Devemos estar alerta para os sinais que as crianças nos dão (fazer chichi na cama, pesadelos, insónias, dor de barriga, ansiedade, irritabilidade, etc.) pois elas nem sempre falam abertamente do que estão a sentir, mas o comportamento não-verbal pode nos revelar muita coisa.
Desvalorizar, minimizar ou ignorar a situação não ajuda a resolvê-la. Mas também empolá-la, torná-la o centro de uma conversa ou dramatizá-la vai dificultar a resolução do problema.
É fundamental o equilíbrio.

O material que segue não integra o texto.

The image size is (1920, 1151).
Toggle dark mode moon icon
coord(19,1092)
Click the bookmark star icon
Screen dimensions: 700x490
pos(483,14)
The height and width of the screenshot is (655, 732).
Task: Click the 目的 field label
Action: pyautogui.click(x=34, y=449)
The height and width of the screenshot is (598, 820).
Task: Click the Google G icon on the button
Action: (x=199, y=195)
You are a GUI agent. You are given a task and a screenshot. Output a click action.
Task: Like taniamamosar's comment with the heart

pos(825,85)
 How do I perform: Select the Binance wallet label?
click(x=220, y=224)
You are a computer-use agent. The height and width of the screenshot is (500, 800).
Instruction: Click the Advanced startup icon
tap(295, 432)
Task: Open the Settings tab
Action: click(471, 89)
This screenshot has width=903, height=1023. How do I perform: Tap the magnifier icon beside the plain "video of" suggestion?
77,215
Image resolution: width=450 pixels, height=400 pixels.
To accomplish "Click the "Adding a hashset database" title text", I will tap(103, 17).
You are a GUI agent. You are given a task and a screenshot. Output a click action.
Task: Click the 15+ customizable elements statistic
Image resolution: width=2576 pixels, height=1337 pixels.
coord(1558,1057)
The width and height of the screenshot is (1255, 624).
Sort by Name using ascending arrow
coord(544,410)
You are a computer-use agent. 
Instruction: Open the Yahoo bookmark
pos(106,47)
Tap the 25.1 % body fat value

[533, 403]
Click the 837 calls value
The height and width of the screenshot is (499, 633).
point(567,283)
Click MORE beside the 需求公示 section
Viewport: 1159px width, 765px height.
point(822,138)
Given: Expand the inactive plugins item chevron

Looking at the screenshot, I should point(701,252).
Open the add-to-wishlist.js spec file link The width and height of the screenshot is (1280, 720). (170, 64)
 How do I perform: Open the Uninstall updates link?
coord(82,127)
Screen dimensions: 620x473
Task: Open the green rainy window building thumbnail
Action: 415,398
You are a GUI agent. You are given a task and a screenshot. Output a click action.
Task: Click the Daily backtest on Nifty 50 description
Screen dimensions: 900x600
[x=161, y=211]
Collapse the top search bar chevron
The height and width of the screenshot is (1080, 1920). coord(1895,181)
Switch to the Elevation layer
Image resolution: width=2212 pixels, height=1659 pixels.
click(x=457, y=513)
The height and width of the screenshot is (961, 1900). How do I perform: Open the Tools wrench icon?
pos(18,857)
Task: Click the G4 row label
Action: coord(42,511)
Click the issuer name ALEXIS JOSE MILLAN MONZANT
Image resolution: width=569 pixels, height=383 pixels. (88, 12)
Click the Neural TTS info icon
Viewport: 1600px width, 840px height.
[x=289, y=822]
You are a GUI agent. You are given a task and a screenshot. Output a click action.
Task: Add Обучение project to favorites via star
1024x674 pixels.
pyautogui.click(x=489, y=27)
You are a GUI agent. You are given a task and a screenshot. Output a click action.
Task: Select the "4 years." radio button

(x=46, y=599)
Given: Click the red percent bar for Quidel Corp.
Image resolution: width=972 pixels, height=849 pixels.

Ajudar as crianças a vencer e a controlar o medo e, acima de tudo, a não ter medo de ter medo; ensinemos-lhes que a melhor maneira de o ultrapassar não é evitá-lo, mas sim enfrentá-lo e contrariá-lo.
É importante proporcionar às crianças experiências de confronto com as situações geradoras de medo, ensinando-lhes "truques" que as façam sentir-se tranquilas (respirar fundo e pausadamente, descontrair os músculos fazendo exercícios de relaxamento, afugentar pensamentos "maus", substituindo-os por outros agradáveis) e simultaneamente oferecer-lhes o nosso apoio físico (abraço, dar a mão, afagar a cabeça) e verbal ("estás a conseguir", "estou aqui contigo para te ajudar").
Cada vitória sobre o medo deve ser comemorada e valorizada. À medida que as crianças se tornam mais capazes e confiantes, deixemo-las lidar sozinhas, com autonomia e coragem, com os seus medos. Estaremos sempre por perto e vigilantes, mas não nos esqueçamos que a nossa função é dar as ferramentas para serem felizes e saudáveis.
É na tranquilidade que a maior tempestade perde a força.
Cuidem-se, Protejam-se, para melhor vencermos esta batalha.